Postmortem -
Read details
Sep 19, 12:34 UTC
Resolved -
We've rolled out our fallback change and the underlying network issue also appears to be resolved.
Sep 19, 04:03 UTC
Update -
AWS has not been able to solve the network issues that they identified in a number of AZs. We are continuing to monitor their progress on the underlying issue.
In the meantime, we have been rolling out a workaround to fall back on to stable AZs. This workaround has been applied to most Dagster Cloud organizations on Serverless that encountered run launch failures today, and we are still monitoring as this rollout completes to the full set of Serverless deployments.
Sep 19, 01:40 UTC
Monitoring -
We've been rolling out changes across Serverless that have been stabilizing network issues.

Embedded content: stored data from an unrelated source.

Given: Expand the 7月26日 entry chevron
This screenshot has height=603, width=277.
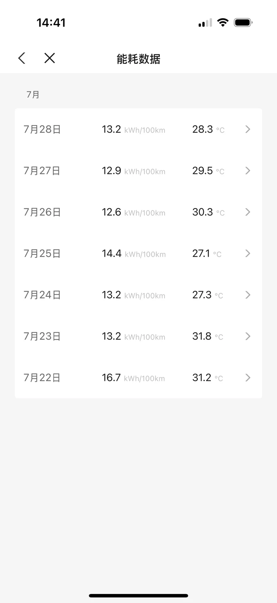Looking at the screenshot, I should (248, 212).
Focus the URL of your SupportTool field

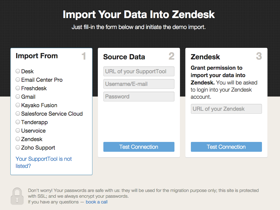(x=139, y=71)
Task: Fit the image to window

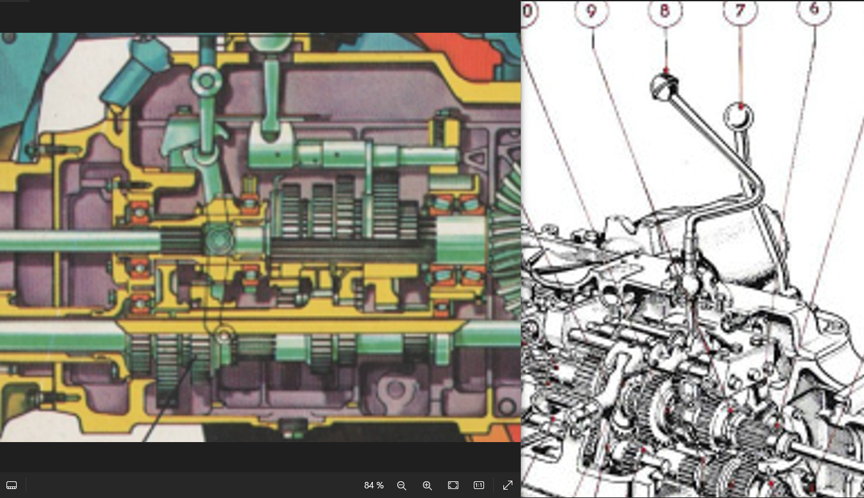Action: (x=453, y=485)
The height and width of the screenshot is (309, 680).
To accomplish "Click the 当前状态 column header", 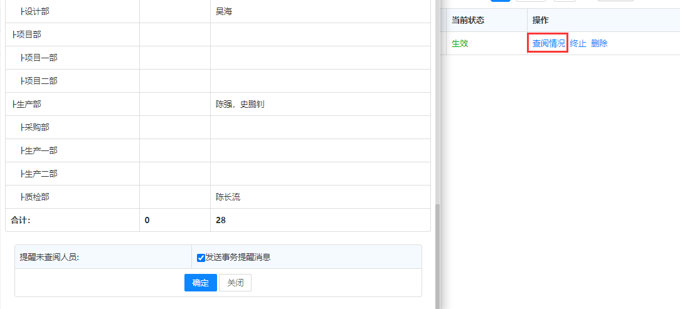I will (x=467, y=21).
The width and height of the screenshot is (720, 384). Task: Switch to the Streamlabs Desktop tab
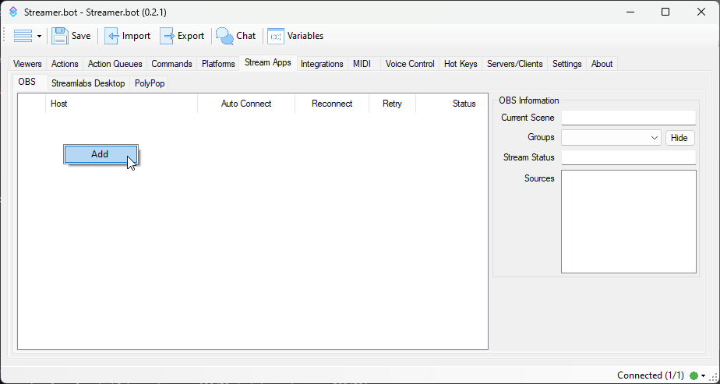(88, 83)
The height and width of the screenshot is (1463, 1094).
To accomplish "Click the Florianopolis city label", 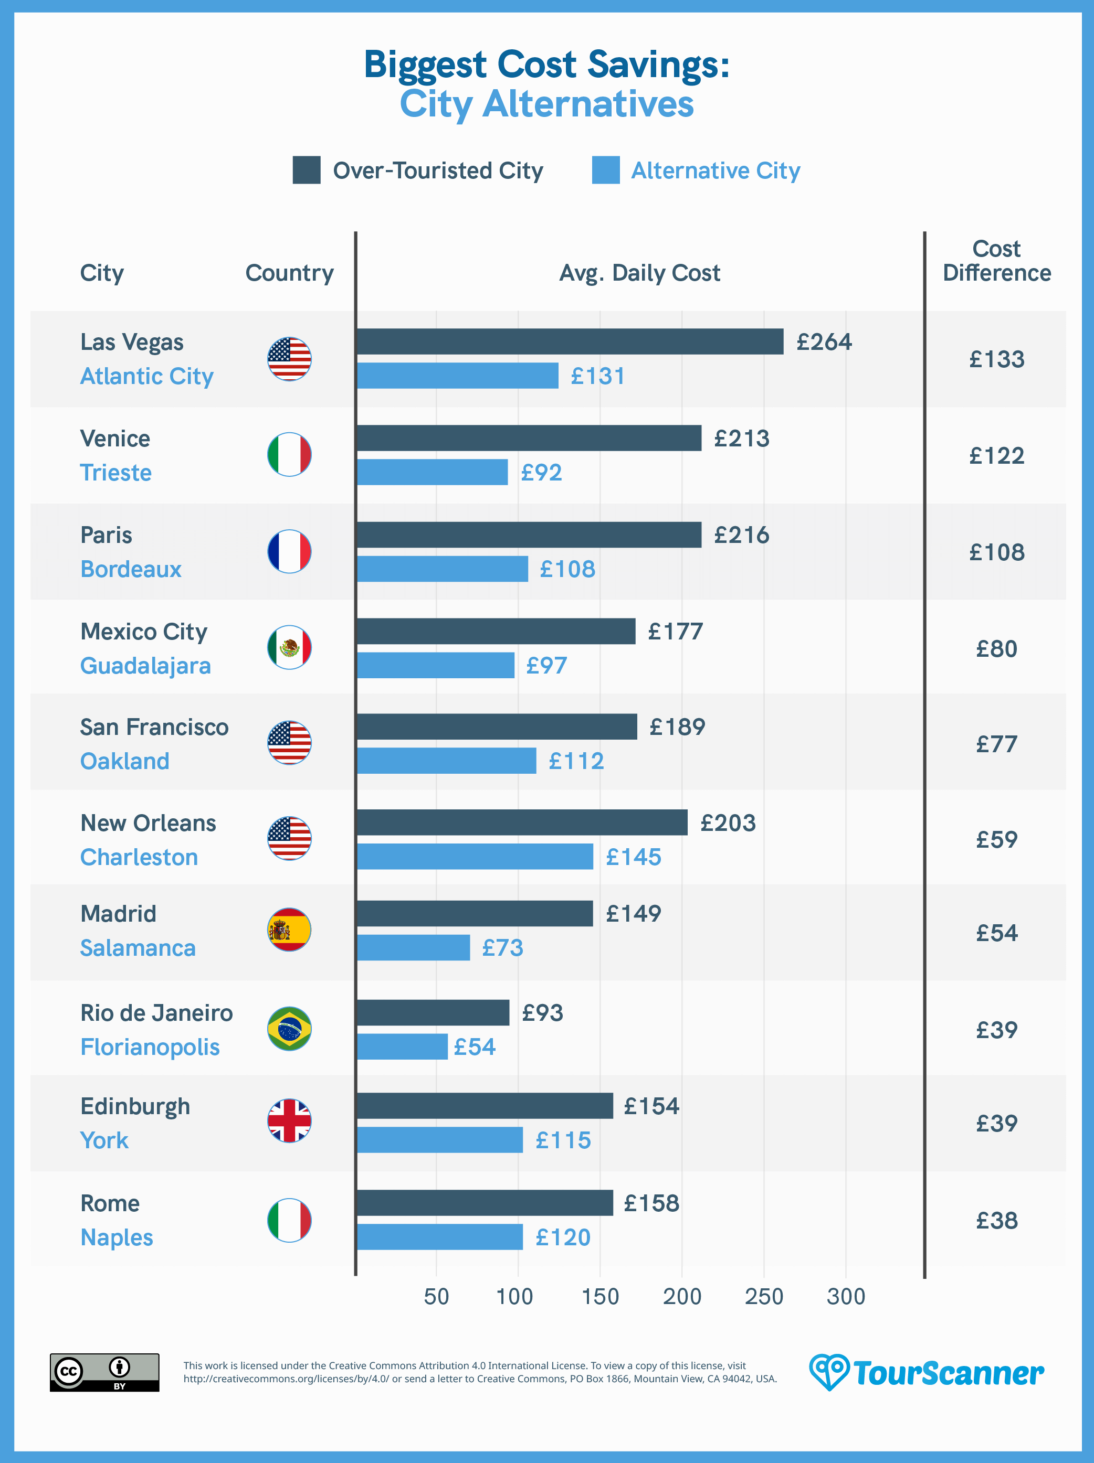I will pyautogui.click(x=150, y=1047).
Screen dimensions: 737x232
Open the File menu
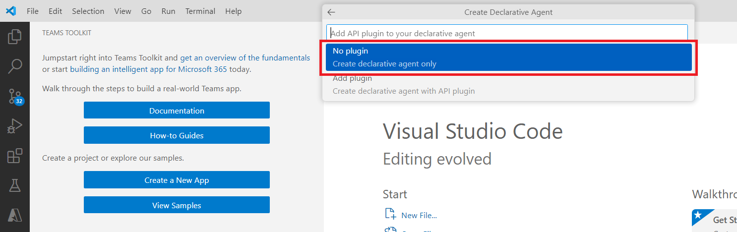pyautogui.click(x=33, y=11)
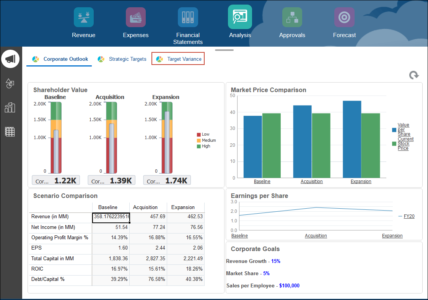Select the megaphone Infolets icon in the sidebar
Viewport: 428px width, 300px height.
(10, 58)
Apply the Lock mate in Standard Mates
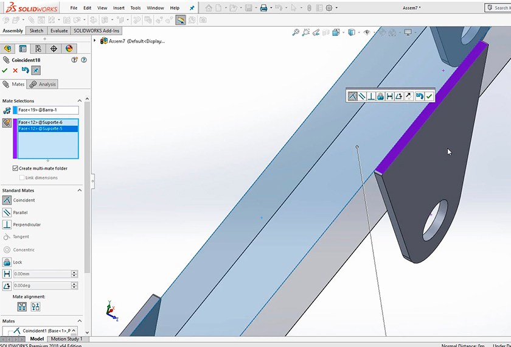Image resolution: width=511 pixels, height=347 pixels. [x=7, y=262]
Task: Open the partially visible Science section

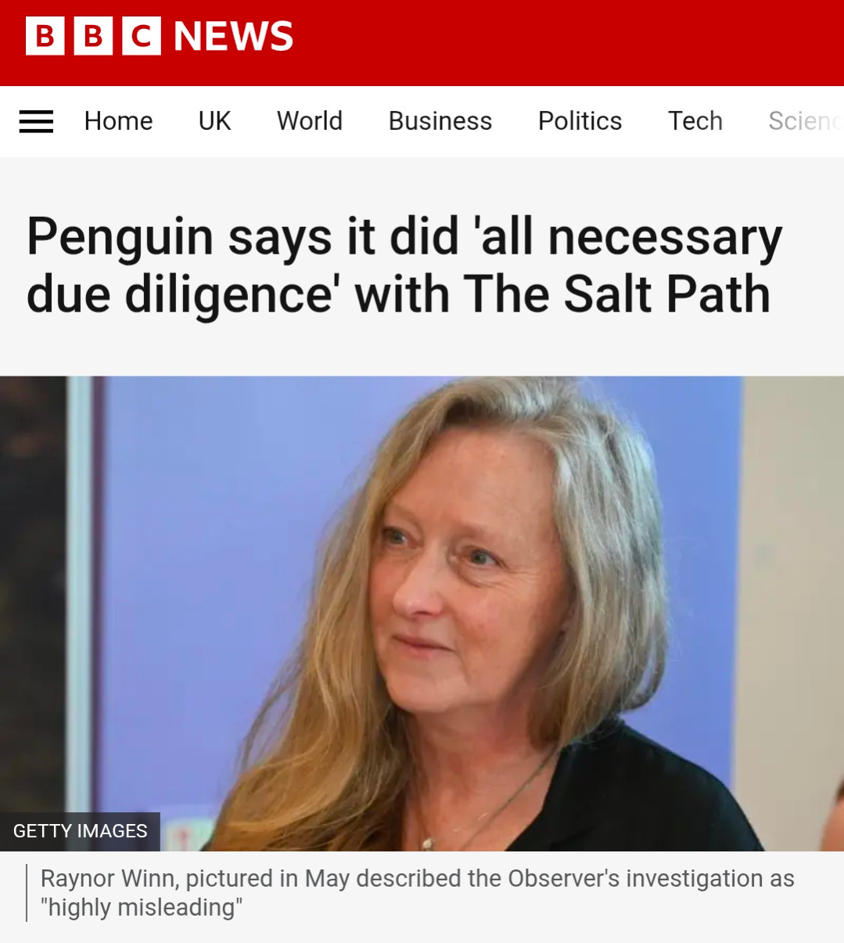Action: click(805, 121)
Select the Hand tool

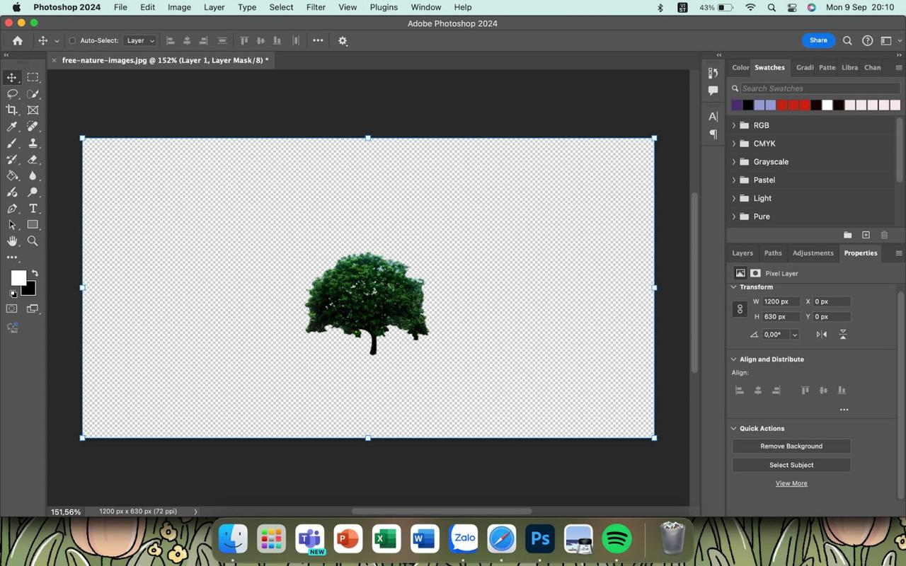[12, 241]
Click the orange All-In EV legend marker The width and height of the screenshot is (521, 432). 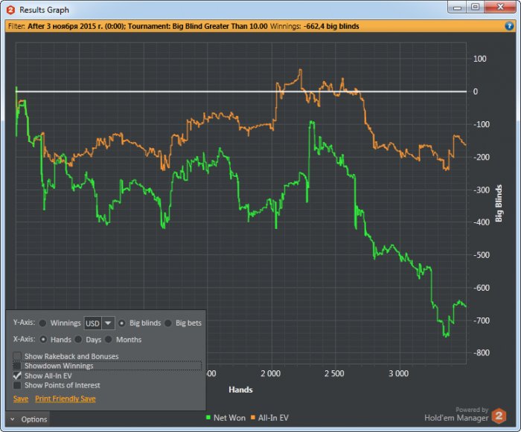point(252,418)
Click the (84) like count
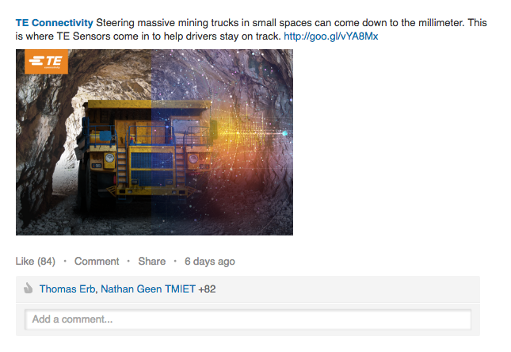511x352 pixels. click(x=46, y=262)
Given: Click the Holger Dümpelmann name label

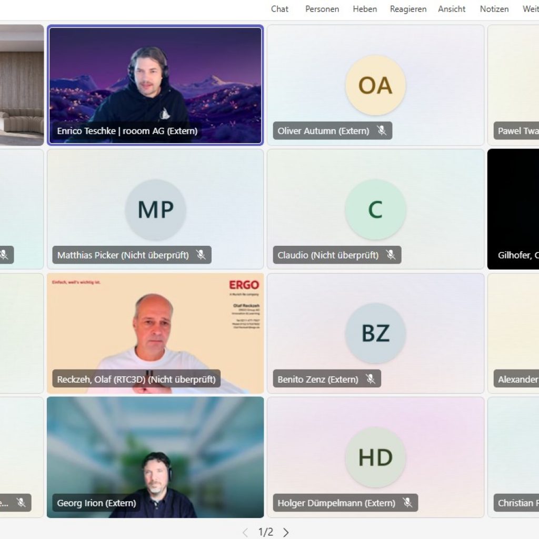Looking at the screenshot, I should [336, 503].
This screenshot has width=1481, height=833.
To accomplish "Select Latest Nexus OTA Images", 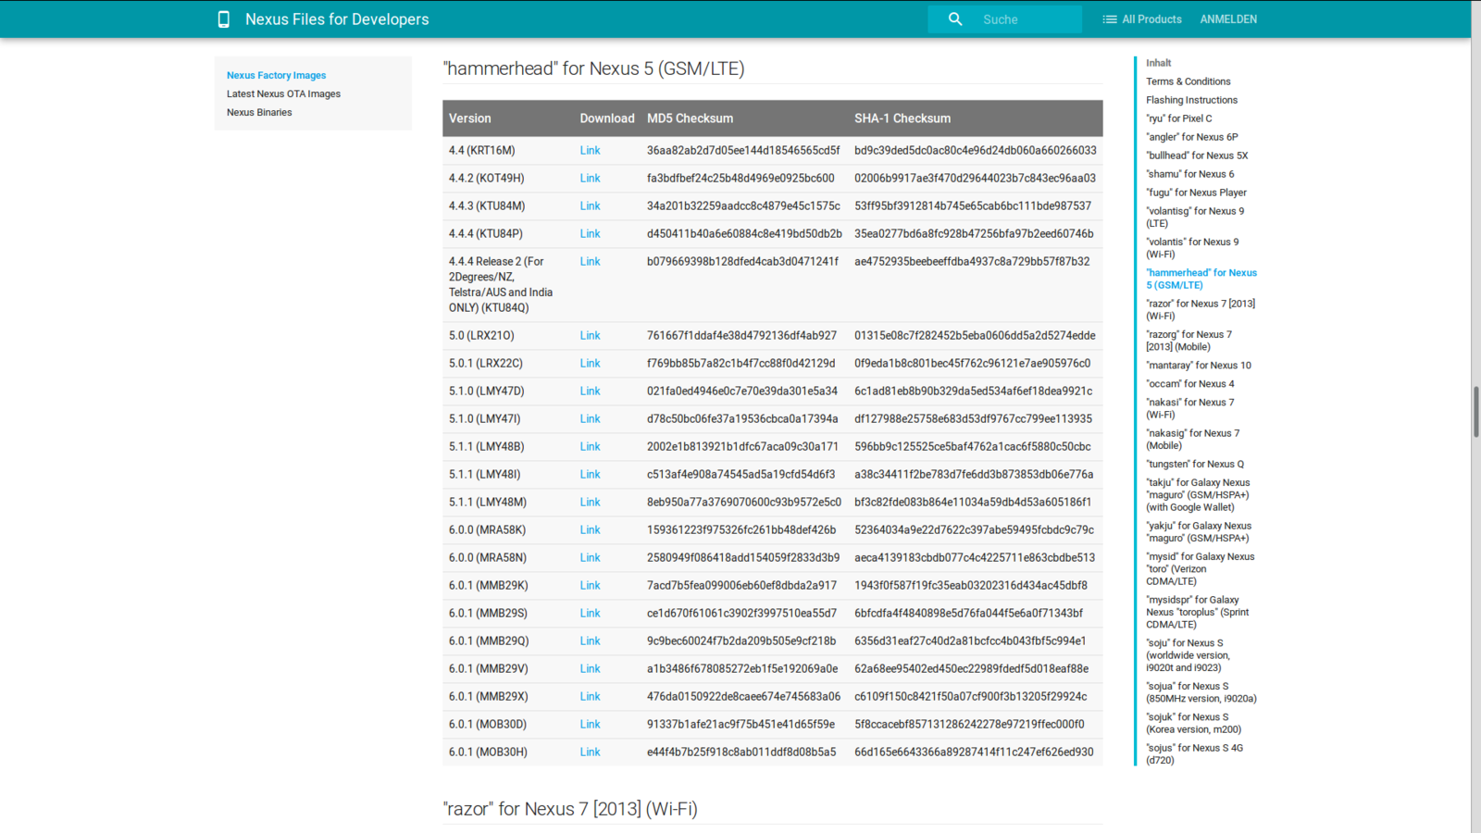I will click(x=283, y=94).
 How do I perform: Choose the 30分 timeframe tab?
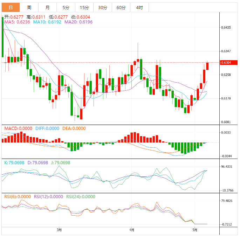(x=103, y=7)
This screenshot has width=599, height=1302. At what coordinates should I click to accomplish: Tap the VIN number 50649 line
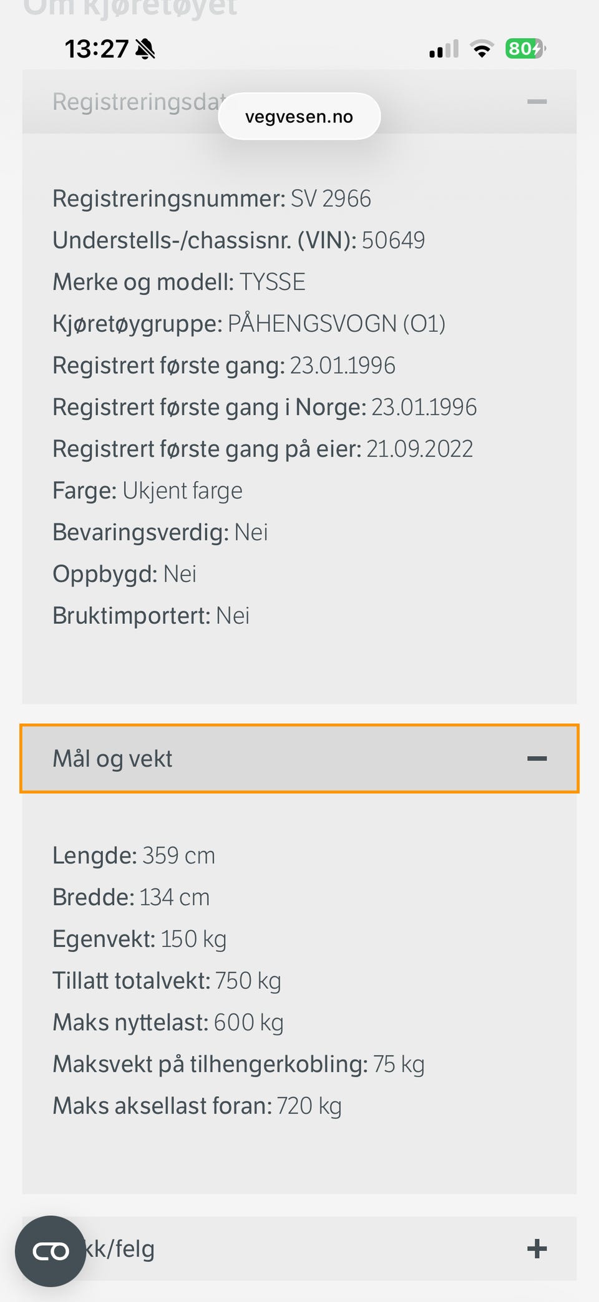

Also, our underlying cloud provider (AWS) has been providing updates that expect full resolution in the next hour.
Sep 18, 23:53 UTC
Update -
We are continuing to experience networking issues with our underlying cloud provider. We have started to rollout a workaround to mitigate these networking issues.
Sep 18, 21:44 UTC
Update -
We are continuing to experience networking issues with our underlying cloud provider. We have begun implementing a workaround to failover to an availability zone that is not experiencing these issues.
Sep 18, 20:06 UTC
Update -
We are continuing to monitor the networking issues with our underlying cloud provider which are causing Serverless run launch failures.
Sep 18, 19:24 UTC
Update -
Our underlying cloud provider is having some networking issues which are likely the root cause of the Serverless run launch failures. We are continuing to investigate these errors.
Sep 18, 18:39 UTC
Investigating -
We are currently investigating issues with some Serverless runs failing to launch.
Sep 18, 18:07 UTC